*** Opening of Study material ***
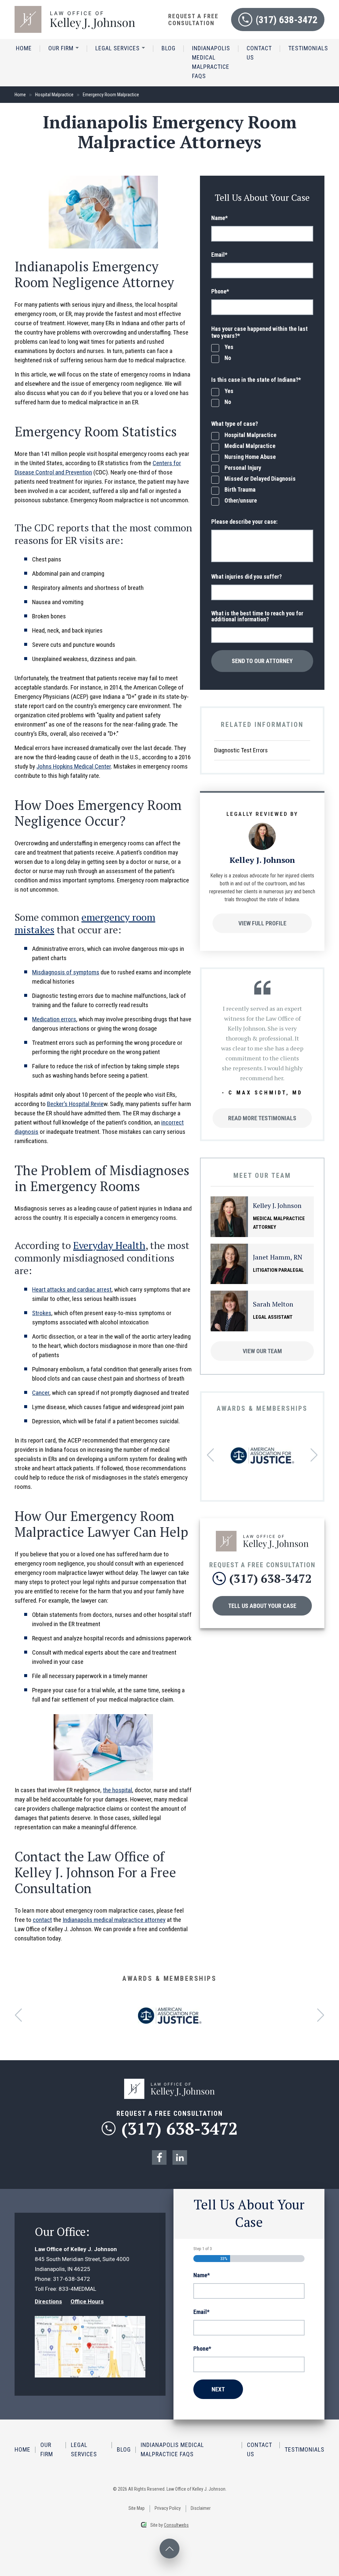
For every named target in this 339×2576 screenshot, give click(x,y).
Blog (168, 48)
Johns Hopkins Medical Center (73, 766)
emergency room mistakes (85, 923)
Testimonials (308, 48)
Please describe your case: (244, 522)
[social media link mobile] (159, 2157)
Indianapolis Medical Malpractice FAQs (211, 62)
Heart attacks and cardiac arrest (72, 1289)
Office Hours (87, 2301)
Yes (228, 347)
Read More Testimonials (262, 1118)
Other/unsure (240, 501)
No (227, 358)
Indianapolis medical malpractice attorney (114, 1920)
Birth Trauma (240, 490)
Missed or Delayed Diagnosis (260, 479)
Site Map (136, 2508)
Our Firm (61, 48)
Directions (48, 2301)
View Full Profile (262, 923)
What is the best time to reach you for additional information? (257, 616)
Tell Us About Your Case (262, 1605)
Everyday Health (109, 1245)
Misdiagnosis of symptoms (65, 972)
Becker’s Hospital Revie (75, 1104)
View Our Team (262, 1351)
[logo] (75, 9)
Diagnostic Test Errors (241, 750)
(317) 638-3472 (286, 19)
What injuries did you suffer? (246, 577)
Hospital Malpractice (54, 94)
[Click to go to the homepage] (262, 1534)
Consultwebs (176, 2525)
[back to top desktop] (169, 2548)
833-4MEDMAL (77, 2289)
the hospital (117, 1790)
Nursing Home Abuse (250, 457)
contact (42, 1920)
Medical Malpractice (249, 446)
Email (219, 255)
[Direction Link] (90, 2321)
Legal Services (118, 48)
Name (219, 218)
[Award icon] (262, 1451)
*** Close of Study material ***
**Task to complete**. Without including any picture, repeat the data exactly.

**Answer to this task**.
For every named target in this 339×2576 screenshot, give click(x,y).
Blog (168, 48)
Johns Hopkins Medical Center (73, 766)
emergency room mistakes (85, 923)
Testimonials (308, 48)
Please describe your case: (244, 522)
[social media link mobile] (159, 2157)
Indianapolis Medical Malpractice FAQs (211, 62)
Heart attacks and cardiac arrest (72, 1289)
Office Hours (87, 2301)
Yes (228, 347)
Read More Testimonials (262, 1118)
Other/unsure (240, 501)
No (227, 358)
Indianapolis medical malpractice attorney (114, 1920)
Birth Trauma (240, 490)
Missed or Delayed Diagnosis (260, 479)
Site Map (136, 2508)
Our Firm (61, 48)
Directions (48, 2301)
View Full Profile (262, 923)
What is the best time to reach you for additional information? (257, 616)
Tell Us About Your Case (262, 1605)
Everyday Health (109, 1245)
Misdiagnosis of symptoms (65, 972)
Becker’s Hospital Revie (75, 1104)
View Our Team (262, 1351)
[logo] (75, 9)
Diagnostic Test Errors (241, 750)
(317) 638-3472 (286, 19)
What injuries did you suffer? (246, 577)
Hospital Malpractice (54, 94)
[Click to go to the homepage] (262, 1534)
Consultwebs (176, 2525)
[back to top desktop] (169, 2548)
833-4MEDMAL (77, 2289)
the hospital (117, 1790)
Nursing Home Abuse (250, 457)
contact (42, 1920)
Medical Malpractice (249, 446)
Email (219, 255)
[Direction Link] (90, 2321)
Legal Services (118, 48)
Name (219, 218)
[Award icon] (262, 1451)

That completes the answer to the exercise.